Estimated Annual Perinatal Hepatitis B Virus Infections in the United States, 2000-2009
Ninety percent of perinatal hepatitis B virus (HBV) infections result in chronic HBV (CHBV), which carries 25% risk of premature death from progressive liver injury, cirrhosis, and liver cancer. In 1990, the Centers for Disease Control and Prevention (CDC) funded Perinatal Hepatitis B Prevention Programs (PHBPP) to ensure postexposure prophylaxis for exposed infants and accelerate elimination of perinatal CHBV in the United States. From 2000 to 2009, the annual rates of perinatal CHBV reported by PHBPP (0.8%-2.4%) were consistently lower than expected rates from CDC models (3.0%-4.1%), suggesting that rates of CHBV might be higher among infants whose outcomes were not identified by PHBPP. To better understand the factors impacting modeled expected number and rates of perinatal CHBV, we examined historic CDC models, applied updated inputs to the 2009 CDC model, and performed sensitivity analyses over a range of parameter values.

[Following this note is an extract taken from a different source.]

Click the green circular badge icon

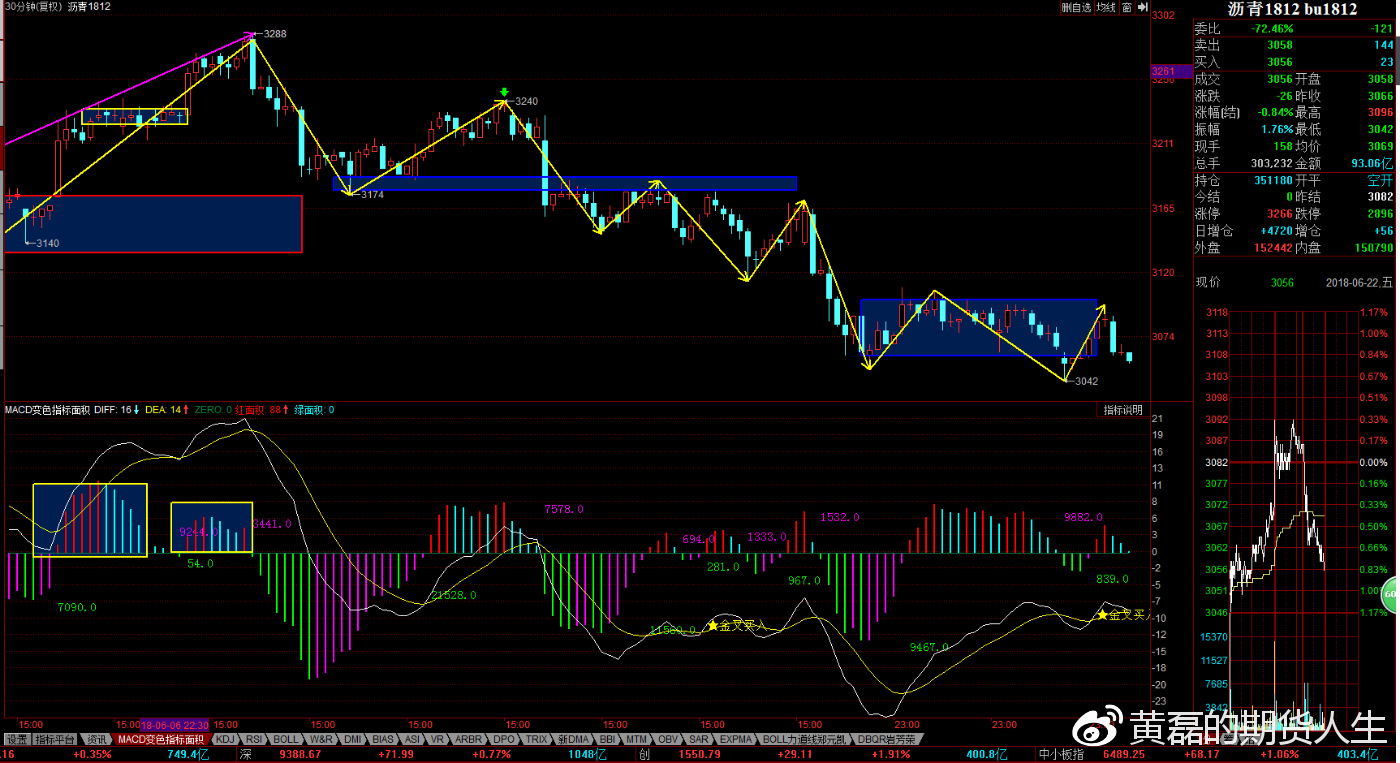click(1390, 592)
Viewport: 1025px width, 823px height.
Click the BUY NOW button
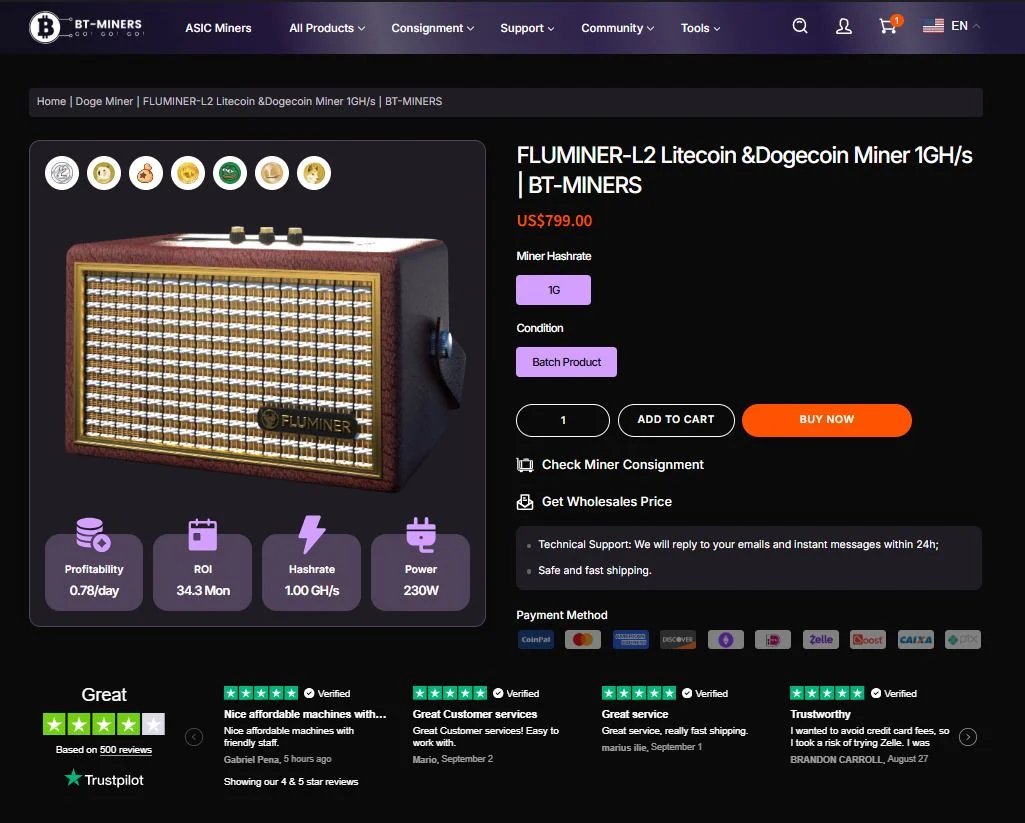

Models employed estimates of the annual number of births to hepatitis B surface antigen (HBsAg)-positive pregnant women, and data from PHBPP and National Immunization Surveys. Published literature provided prenatal HBsAg screening rates, efficacy of postexposure prophylaxis (PEP), and perinatal HBV transmission rates.
The updated 2009 model predicted 952 perinatal CHBV infections, equivalent to a baseline rate of 3.84%, among infants of HBsAg-positive women. Sensitivity analyses yielded a possible range of perinatal CHBV rates between 0.60% and 15.41%. The proportion of infants receiving timely PEP, the efficacy of PEP, and perinatal HBV transmission rate were major "drivers" of CHBV rates. Three-way sensitivity analysis yielded possible perinatal CHBV rates between 0.79% and 13.64%.
Modeling provided useful programmatic goals for achieving elimination of perinatal CHBV in the United States. Limitations of data inputs likely contributed to discrepancies between predicted and reported rates.